- _Exercise objective_
Images do not belong in the copy. Set down all the entries exactly.

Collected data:
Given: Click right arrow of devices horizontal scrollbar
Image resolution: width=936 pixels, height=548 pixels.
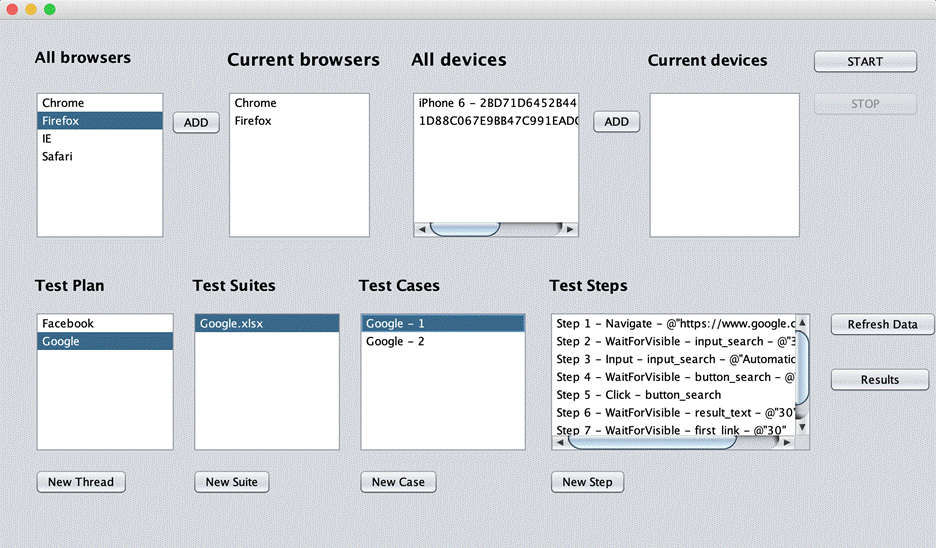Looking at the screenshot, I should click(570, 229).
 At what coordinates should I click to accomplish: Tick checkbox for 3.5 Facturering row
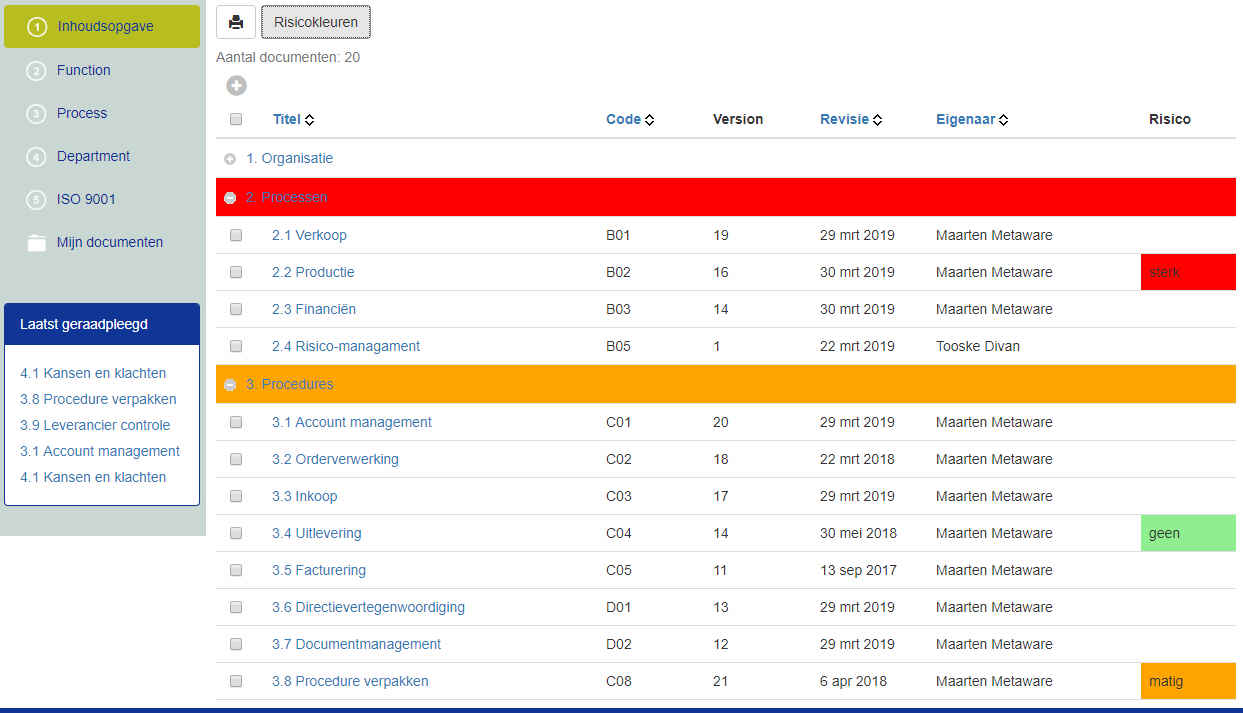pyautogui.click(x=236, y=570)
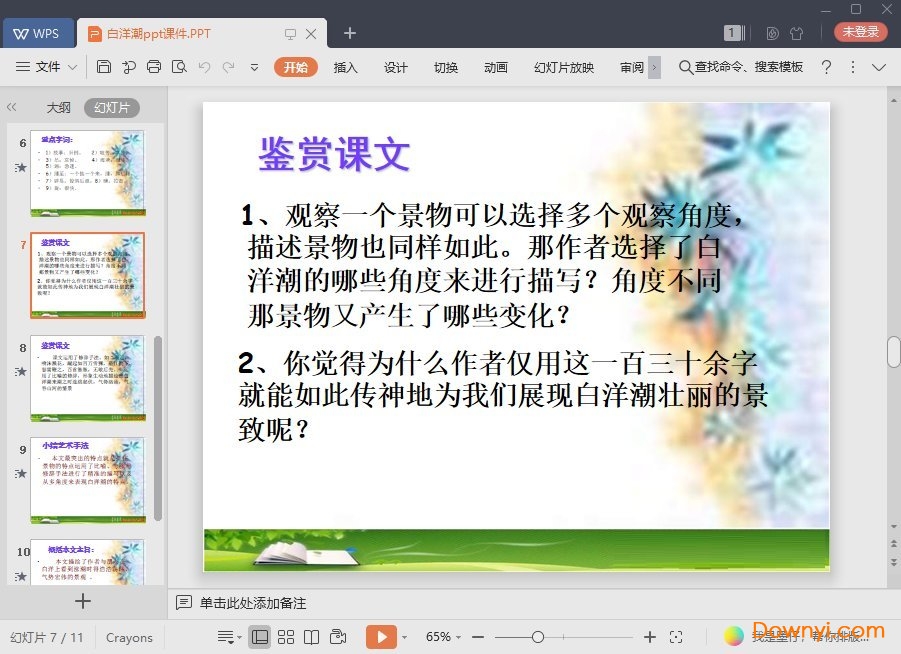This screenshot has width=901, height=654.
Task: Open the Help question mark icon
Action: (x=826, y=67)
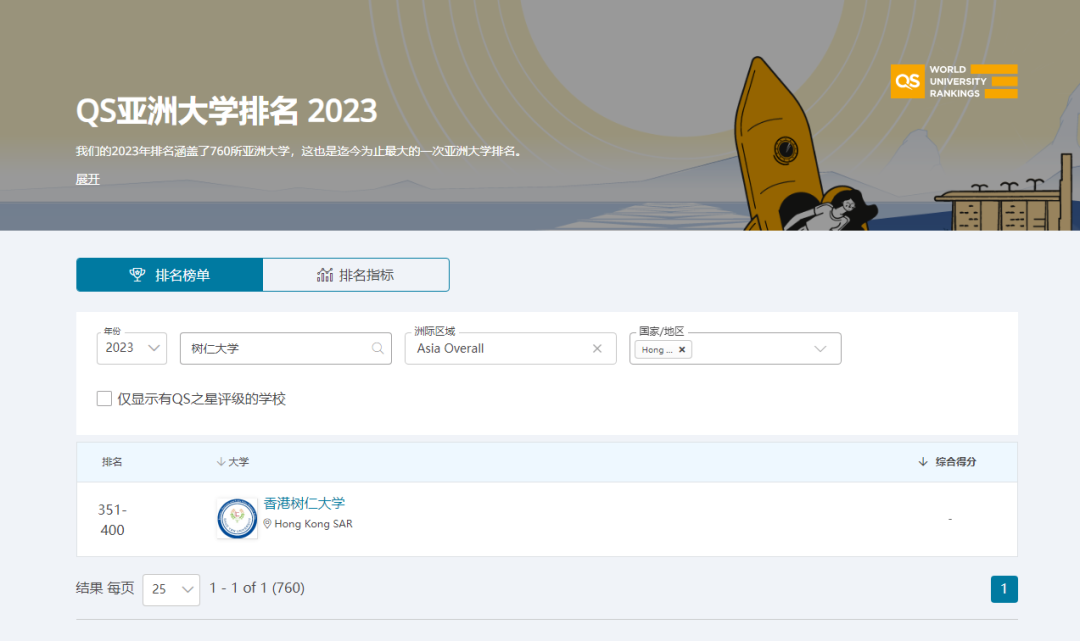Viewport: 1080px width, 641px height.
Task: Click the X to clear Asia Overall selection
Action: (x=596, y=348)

- _Answer to this problem_
Given: Click right arrow of devices horizontal scrollbar
Image resolution: width=936 pixels, height=548 pixels.
Looking at the screenshot, I should click(570, 229).
 At what coordinates should I click to accomplish: Tick checkbox for 3.5 Facturering row
pyautogui.click(x=236, y=570)
This screenshot has width=901, height=654.
Task: Open the Help question mark icon
Action: (x=826, y=67)
Viewport: 1080px width, 641px height.
Task: Click the X to clear Asia Overall selection
Action: (x=596, y=348)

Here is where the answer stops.